So…to bring this back to my original post: we often identify cases that “would be really good for OpenMRS in general if we could do xyz…if only someone had time to do this.” And I think there usually are people who could work on some priority item, if we were better able to communicate what’s a priority, the needed timeline, etc.

@tendomart, @samuel34, and others… is this the situation for you? Is this mainly a question of organization and communication?

So, are you suggesting that a (volunteer) solo dev could spend some time embedded with a particular implementation, but coming from the angle that part of their role is to figure out how to support the implementation’s specific needs by writing shared code in the platform and reference application?

Are there implementations open to formally taking on a volunteer in that capacity? Are there devs who would like to do that? Should this be brokered by the OpenMRS community somehow? Is it something like a fellowship?

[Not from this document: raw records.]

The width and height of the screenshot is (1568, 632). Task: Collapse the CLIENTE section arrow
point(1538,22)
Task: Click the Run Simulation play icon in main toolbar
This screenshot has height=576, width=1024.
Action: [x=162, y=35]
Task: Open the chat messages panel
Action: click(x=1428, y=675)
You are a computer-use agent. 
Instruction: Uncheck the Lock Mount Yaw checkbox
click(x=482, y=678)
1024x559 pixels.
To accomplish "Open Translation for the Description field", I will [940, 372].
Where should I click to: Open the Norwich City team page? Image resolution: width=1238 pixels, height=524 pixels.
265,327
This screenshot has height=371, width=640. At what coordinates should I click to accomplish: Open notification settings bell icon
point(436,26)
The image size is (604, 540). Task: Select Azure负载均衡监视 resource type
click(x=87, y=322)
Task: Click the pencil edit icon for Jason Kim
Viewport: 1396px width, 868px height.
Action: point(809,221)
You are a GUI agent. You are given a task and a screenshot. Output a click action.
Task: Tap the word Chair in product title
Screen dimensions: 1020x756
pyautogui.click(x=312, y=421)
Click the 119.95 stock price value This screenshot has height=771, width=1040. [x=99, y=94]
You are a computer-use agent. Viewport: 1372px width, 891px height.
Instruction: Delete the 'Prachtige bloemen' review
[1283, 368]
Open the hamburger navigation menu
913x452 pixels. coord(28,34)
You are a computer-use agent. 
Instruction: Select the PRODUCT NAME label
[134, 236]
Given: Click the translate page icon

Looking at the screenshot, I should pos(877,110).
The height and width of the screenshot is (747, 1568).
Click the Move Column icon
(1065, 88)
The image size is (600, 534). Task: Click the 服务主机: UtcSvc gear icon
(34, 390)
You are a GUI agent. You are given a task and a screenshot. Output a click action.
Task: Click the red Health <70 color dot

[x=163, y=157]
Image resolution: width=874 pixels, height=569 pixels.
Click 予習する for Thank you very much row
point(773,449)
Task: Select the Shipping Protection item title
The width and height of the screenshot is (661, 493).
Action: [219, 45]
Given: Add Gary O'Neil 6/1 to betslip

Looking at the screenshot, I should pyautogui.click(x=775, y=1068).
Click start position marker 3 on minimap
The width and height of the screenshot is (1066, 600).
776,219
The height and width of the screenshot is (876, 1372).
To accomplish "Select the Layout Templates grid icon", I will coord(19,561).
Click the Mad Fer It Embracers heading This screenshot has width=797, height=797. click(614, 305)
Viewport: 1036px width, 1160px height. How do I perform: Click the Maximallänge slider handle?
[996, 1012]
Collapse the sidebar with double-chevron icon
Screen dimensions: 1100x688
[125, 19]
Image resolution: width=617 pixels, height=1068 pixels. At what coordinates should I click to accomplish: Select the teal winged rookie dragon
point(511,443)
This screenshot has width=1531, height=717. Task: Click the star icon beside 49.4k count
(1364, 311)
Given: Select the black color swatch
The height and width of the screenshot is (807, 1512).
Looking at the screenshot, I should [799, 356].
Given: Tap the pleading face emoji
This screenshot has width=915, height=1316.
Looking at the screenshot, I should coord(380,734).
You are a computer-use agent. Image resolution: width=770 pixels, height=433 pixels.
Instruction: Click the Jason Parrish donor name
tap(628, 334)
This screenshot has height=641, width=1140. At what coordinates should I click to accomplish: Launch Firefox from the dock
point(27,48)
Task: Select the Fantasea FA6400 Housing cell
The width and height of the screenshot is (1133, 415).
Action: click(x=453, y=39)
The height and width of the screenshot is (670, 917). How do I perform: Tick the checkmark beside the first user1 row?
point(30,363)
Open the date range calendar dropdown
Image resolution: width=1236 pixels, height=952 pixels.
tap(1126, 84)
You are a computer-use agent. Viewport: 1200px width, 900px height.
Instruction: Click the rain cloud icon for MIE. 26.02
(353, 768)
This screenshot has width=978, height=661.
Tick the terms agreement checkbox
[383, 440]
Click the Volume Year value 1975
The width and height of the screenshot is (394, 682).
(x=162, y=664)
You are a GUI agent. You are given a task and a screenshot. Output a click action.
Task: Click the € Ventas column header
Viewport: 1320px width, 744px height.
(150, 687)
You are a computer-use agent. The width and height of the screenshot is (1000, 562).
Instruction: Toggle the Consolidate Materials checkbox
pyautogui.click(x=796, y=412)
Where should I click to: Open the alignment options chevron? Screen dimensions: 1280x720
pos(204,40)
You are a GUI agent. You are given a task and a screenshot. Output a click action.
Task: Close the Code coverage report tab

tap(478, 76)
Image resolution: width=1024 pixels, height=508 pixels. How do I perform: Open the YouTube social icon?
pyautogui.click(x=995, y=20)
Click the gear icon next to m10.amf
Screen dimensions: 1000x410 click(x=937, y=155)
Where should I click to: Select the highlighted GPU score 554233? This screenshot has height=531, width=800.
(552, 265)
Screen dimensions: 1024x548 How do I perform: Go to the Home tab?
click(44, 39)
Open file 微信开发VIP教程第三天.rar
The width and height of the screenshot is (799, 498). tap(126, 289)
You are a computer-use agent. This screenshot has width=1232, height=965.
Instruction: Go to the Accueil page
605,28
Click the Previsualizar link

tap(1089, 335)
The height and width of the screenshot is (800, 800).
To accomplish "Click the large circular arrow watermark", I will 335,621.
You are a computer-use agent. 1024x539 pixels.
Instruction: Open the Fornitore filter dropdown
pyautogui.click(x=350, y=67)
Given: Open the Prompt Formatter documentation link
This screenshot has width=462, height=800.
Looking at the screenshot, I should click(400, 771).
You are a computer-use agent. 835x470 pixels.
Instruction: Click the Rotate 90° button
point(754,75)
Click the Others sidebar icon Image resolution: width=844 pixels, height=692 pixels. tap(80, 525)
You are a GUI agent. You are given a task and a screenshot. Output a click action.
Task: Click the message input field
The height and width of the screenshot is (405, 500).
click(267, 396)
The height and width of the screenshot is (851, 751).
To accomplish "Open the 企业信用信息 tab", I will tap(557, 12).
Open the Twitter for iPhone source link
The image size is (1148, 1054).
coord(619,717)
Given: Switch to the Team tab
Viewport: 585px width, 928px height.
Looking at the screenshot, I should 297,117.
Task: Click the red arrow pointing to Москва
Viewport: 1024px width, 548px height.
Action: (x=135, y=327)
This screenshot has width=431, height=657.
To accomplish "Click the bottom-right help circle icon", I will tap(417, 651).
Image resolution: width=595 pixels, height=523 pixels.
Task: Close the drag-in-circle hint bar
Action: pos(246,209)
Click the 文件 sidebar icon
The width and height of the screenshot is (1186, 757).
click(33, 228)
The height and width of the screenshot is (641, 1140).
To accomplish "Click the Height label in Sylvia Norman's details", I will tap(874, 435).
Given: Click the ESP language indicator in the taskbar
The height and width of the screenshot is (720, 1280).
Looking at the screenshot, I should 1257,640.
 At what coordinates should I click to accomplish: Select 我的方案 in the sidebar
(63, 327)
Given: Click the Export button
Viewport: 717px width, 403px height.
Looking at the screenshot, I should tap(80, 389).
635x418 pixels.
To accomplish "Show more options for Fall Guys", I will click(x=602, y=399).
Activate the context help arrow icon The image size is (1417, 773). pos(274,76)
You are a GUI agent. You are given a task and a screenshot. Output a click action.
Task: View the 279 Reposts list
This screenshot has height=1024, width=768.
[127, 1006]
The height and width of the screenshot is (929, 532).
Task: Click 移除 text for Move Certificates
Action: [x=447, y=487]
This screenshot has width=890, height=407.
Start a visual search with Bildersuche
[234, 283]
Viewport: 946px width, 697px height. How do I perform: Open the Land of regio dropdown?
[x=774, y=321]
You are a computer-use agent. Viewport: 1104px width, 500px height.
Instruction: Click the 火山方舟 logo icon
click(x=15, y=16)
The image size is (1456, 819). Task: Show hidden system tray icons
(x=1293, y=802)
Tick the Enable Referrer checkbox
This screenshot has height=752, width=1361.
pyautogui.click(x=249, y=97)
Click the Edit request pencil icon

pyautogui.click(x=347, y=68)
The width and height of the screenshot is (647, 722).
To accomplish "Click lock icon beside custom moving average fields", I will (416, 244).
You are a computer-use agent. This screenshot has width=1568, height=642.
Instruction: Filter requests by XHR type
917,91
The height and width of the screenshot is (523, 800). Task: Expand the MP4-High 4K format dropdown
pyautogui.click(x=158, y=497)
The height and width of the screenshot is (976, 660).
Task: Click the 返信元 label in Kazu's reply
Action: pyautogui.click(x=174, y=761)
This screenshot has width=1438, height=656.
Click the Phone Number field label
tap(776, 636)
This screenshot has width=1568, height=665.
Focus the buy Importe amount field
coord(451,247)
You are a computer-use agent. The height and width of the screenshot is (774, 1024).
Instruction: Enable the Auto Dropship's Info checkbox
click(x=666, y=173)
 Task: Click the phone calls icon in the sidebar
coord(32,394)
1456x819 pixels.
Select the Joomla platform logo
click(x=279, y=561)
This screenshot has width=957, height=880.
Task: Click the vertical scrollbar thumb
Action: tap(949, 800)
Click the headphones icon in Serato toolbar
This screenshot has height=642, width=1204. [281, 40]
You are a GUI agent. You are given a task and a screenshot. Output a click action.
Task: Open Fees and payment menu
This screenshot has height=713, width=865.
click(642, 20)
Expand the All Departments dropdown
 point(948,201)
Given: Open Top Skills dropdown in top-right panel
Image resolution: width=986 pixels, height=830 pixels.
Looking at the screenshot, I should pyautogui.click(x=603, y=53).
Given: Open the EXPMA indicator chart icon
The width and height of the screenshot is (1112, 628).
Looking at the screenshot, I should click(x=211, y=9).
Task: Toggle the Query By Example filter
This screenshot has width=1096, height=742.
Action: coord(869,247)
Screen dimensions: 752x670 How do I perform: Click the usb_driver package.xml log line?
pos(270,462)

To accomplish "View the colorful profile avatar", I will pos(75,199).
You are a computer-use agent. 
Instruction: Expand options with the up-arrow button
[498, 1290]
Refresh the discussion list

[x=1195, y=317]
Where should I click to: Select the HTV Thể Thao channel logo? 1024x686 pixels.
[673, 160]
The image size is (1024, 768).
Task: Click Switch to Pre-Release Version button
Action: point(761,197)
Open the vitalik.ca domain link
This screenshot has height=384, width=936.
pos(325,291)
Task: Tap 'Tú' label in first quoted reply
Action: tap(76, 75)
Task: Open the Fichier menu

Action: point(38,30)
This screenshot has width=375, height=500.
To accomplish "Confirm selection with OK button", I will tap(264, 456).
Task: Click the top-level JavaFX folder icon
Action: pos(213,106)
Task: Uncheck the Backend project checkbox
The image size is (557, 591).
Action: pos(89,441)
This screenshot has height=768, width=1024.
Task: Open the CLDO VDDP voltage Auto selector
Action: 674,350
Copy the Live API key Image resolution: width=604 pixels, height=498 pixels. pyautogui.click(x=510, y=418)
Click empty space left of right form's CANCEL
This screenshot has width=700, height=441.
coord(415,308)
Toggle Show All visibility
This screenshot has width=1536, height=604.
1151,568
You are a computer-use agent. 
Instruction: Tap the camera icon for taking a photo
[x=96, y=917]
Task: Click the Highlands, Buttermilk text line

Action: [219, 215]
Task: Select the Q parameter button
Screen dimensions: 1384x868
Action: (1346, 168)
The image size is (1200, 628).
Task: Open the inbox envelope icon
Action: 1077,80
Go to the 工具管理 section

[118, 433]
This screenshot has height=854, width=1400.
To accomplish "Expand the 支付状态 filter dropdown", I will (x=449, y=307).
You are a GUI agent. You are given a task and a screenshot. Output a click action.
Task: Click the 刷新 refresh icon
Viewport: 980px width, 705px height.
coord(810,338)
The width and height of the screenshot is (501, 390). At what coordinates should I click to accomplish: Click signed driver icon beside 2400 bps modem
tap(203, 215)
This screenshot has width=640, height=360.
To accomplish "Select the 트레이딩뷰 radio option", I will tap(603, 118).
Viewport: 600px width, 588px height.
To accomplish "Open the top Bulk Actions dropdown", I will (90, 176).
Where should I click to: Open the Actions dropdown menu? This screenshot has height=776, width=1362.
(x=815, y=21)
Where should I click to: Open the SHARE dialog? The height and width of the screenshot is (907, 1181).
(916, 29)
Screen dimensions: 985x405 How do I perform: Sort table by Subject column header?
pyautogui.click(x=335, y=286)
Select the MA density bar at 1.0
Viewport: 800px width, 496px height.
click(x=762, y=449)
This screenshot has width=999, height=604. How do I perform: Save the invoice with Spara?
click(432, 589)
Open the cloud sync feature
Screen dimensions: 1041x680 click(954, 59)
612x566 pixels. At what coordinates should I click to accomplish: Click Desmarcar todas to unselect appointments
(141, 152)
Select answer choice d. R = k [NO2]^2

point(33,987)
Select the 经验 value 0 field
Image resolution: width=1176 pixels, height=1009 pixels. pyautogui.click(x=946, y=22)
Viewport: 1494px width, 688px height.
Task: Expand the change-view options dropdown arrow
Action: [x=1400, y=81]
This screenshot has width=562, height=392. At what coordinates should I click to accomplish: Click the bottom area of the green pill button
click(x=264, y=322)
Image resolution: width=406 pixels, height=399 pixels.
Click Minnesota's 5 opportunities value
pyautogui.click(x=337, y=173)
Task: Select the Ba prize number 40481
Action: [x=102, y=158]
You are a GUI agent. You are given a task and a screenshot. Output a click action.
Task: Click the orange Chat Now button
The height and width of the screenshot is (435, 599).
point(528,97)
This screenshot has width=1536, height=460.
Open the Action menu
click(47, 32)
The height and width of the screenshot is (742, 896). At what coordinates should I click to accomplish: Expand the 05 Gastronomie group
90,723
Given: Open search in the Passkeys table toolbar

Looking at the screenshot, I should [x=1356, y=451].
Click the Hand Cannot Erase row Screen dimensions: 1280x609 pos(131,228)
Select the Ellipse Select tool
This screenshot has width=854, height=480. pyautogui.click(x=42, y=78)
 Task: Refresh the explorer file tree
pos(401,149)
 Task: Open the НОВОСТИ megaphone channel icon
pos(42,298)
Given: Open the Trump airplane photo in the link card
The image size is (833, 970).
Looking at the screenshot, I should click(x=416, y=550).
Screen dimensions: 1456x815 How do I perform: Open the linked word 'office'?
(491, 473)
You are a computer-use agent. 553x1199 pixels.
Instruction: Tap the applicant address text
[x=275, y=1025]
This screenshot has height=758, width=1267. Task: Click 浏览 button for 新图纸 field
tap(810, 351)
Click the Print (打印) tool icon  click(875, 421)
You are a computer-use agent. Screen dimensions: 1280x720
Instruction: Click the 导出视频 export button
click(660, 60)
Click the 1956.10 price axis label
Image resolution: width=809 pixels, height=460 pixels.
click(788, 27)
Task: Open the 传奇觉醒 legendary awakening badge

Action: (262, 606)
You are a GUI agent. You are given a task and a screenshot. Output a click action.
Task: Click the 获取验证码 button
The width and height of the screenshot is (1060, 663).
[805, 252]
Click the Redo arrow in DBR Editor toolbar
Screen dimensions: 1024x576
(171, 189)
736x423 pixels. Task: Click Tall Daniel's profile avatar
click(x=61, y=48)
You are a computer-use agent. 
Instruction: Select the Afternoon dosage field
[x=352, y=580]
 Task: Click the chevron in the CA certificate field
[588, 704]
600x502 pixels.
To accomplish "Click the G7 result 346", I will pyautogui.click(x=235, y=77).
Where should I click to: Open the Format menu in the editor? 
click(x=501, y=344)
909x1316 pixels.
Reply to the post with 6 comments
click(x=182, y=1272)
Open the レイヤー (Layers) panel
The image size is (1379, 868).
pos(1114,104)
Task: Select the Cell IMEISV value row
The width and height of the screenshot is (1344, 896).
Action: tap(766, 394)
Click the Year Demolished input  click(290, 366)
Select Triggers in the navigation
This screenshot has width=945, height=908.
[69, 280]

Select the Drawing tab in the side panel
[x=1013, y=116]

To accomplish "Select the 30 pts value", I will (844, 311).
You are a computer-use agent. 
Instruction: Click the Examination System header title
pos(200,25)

This is great whenever it happens! Do you have ideas for how to foster more of it?

@darius I think it is.We definitly need to organise and communicate so that we can easily realise the goal , many times such an opportunity (two way) comes by ,but unless notified ,it may go unnoticed. It would be great teaming up with @samuel34 in a sprint to work on some Community Priority features.

How about Community Developer? That’s the term I used when defining community development roles several years ago.

I’ve always discouraged the use of “core devs” because of the term’s implied exclusivity… effectively reinforcing a culture of a small, exclusive club… which is the exact opposite of what we need. Instead, I think we should be encouraging commitments to the community and recognizing people and organizations making contributions to the public commons. If everyone (every organization, and every country) invested just 10% of the benefit they get from the shared OpenMRS commons back into the commons, we could sustain & grow it indefinitely. Such is the tragedy of the commons.

I completely upvote this. We can work on Community priority issues through sprints with other devs like @tendomart .

Thanks @darius for explaining this, at least your explanation has satisfied my questions.